NetApp Q2 tops guidance with rising flash and cloud revenue

NetApp reported steady revenue growth in its latest quarter, breaking the $4 billion annual run rate level for flash array revenues and seeing its public cloud and AI deal rates increasing.

Revenues in the second fiscal 2026 quarter, ended October 24, 2025, were $1.71 billion, up 3 percent annually, beating its guidance of $1.64 billion ± $25 million. This was its eighth consecutive growth quarter. There was a $305 million GAAP profit, up 2 percent on the year. Excluding thedivested Spot business, total revenue was up 4 percent.

George Kurian

CEO George Kurian said: “Through strong execution and operational discipline, we delivered an outstanding second quarter with revenue growth driven by strong demand for our AI solutions, first-party and marketplace cloud storage services, and all-flash offerings.”

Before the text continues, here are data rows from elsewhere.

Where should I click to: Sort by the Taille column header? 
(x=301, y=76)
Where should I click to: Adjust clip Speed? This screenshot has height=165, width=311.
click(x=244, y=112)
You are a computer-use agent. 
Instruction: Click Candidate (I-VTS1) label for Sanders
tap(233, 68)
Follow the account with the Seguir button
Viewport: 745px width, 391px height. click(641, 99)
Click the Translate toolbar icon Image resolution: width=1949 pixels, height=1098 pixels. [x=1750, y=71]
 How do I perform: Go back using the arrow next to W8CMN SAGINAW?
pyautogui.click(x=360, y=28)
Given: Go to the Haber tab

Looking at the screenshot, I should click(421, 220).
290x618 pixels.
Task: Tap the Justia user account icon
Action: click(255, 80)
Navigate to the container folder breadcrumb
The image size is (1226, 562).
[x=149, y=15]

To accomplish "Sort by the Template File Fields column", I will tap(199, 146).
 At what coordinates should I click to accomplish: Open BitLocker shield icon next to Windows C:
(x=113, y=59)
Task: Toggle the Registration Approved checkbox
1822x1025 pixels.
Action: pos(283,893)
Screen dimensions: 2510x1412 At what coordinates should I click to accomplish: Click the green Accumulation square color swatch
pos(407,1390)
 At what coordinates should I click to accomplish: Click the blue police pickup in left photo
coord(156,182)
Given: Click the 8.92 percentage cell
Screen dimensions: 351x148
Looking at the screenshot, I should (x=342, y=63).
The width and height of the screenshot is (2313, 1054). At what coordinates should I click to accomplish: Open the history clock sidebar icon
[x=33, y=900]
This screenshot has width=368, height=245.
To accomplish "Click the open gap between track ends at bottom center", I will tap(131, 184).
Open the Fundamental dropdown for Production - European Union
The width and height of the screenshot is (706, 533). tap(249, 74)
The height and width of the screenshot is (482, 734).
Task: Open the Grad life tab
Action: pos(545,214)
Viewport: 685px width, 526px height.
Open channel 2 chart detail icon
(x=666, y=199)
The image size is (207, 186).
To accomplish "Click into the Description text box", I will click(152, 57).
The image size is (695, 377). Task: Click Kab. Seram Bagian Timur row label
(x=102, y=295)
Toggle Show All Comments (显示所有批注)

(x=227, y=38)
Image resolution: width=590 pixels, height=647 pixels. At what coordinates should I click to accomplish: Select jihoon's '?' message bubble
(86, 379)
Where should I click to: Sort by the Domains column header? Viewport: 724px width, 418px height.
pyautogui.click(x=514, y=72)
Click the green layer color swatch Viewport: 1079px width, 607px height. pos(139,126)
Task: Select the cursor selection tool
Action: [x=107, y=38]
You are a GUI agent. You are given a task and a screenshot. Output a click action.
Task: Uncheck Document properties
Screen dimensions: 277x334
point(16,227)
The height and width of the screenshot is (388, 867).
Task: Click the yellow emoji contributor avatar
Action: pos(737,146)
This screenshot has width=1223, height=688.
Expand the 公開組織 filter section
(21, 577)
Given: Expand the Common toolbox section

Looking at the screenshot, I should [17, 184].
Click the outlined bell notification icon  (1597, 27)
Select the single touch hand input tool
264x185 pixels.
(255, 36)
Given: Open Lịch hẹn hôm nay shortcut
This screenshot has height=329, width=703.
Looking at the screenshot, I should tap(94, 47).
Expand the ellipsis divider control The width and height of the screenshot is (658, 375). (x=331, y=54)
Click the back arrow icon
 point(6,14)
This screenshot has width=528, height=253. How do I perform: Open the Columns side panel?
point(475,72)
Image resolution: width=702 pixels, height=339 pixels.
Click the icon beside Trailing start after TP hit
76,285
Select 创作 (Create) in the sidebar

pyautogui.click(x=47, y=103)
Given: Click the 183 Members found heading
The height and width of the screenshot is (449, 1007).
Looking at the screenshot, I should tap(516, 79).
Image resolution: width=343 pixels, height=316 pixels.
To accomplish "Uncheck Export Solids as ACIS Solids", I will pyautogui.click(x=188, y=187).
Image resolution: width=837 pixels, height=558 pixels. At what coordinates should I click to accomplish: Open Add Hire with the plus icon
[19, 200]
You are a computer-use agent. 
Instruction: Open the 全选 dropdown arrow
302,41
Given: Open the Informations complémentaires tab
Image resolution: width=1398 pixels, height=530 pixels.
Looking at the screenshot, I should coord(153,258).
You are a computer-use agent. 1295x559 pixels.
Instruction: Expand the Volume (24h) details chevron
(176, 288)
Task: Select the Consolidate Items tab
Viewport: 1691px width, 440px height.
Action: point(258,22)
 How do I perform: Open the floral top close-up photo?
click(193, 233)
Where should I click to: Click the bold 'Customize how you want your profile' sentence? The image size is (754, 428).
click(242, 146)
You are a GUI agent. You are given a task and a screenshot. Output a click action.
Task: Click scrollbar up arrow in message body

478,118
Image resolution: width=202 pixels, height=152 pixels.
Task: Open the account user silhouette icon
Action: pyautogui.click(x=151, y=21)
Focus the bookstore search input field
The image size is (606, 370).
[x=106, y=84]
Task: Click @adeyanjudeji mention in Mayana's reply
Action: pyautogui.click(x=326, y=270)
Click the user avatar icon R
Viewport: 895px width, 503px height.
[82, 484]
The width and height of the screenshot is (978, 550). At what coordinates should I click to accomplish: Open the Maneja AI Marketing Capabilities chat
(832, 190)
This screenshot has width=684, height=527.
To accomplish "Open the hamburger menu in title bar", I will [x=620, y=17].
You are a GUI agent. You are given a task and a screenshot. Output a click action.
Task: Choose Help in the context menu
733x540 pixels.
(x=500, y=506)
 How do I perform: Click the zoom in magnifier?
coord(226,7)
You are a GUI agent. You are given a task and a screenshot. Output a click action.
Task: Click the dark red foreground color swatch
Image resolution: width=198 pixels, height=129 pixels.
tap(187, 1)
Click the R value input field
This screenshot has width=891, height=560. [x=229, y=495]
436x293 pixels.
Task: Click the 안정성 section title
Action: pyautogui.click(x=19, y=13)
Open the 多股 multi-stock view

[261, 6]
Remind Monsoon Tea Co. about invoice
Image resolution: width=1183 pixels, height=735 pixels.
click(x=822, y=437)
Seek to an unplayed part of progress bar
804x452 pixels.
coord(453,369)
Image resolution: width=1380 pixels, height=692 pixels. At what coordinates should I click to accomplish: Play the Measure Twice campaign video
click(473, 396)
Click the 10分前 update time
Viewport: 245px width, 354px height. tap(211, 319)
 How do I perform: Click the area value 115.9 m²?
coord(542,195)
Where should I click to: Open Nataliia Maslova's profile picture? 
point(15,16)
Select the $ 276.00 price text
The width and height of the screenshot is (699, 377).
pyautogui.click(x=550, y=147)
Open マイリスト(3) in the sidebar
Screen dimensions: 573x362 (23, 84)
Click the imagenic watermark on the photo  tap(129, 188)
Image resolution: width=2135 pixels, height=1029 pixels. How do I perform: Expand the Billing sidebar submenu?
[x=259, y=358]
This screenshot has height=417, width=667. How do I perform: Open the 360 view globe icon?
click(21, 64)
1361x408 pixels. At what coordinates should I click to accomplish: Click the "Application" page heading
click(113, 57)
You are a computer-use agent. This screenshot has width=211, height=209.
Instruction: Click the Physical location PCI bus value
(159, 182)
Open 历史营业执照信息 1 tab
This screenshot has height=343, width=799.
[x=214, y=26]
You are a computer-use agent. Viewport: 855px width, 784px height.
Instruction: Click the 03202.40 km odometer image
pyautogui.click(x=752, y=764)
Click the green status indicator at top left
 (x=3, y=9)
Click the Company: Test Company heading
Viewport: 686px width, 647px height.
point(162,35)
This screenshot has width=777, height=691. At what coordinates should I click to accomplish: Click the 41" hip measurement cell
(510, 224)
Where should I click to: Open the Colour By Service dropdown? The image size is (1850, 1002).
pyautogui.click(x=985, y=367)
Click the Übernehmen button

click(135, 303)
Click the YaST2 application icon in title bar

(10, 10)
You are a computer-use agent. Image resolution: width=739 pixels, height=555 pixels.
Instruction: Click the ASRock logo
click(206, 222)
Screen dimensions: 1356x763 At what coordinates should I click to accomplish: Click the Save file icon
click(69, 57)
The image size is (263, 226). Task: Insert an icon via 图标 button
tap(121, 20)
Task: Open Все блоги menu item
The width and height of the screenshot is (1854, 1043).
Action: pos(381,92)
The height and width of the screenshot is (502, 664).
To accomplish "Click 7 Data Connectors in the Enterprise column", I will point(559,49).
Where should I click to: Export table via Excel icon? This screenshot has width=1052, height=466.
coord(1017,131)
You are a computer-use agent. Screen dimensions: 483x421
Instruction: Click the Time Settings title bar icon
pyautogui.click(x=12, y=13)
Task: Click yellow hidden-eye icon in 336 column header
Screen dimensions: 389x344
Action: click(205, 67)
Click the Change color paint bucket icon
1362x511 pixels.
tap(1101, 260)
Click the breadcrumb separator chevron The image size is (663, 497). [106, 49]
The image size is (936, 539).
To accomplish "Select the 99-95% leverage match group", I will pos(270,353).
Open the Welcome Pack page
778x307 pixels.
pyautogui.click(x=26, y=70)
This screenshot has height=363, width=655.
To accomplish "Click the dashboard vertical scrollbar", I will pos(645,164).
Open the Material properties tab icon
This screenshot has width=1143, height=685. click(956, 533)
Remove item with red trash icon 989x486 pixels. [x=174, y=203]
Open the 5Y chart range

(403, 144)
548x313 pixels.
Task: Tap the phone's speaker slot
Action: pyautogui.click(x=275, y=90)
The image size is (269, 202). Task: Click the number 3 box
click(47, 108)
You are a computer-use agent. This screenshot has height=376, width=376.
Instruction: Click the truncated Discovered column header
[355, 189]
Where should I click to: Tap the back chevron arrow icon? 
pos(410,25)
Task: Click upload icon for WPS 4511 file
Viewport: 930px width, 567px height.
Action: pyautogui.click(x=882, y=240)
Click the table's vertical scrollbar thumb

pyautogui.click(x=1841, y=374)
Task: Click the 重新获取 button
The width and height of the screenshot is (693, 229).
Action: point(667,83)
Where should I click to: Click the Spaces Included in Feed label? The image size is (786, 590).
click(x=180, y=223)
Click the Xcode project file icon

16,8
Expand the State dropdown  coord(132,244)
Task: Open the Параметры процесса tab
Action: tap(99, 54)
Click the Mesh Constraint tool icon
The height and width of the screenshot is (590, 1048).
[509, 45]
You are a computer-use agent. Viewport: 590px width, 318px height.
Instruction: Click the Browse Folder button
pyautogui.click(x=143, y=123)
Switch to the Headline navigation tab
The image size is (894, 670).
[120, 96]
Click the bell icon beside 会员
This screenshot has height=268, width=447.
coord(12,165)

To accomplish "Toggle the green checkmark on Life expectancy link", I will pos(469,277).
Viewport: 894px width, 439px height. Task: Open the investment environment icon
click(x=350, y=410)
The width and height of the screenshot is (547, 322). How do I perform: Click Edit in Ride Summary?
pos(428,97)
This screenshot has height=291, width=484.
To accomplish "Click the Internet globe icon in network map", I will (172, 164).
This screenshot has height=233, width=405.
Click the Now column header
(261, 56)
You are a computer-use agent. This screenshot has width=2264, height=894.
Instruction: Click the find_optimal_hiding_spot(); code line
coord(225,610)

The company is doing again what it has successfully done in the past, which is to adopt new technology for its customers to maintain and grow its business. This approach has been exemplified with its ongoing data fabric idea in response to the three mainstream public clouds, and its adoption of all-flash arrays, where it is now the leading supplier. Most recently, the surge in AI is causing it to revise its ONTAP OS, bring in disaggregatedAFX arrays and the AI Data Engine (AIDE). It’s also adding in ransomware resilience services. NetApp is not going to be caught napping by new technology nor let either established or startup competitors invade its customer base.

Kurian added: “We remain confident that our visionary approach to a data-driven future will enable us to outpace market growth and capture additional market share.”

Financial summary

  • Gross margin: 72 percent vs 71 percent a year ago
  • Operating cash flow: $127 million vs $105 million a year ago
  • Free cash flow: $78 million vs $60 million a year ago
  • EPS: $2.05 vs year-ago $1.87
  • Cash, cash equivalents & restricted cash: $2.08 billion vs $1.49 billion a year ago
  • Gross debt outstanding: $2.5 billion

CFO Wissam Jabre said: “At the end of the quarter, cash and short-term investments were $3 billion, and gross debt outstanding was $2.5 billion, resulting in a net cash position of approximately $528 million.” 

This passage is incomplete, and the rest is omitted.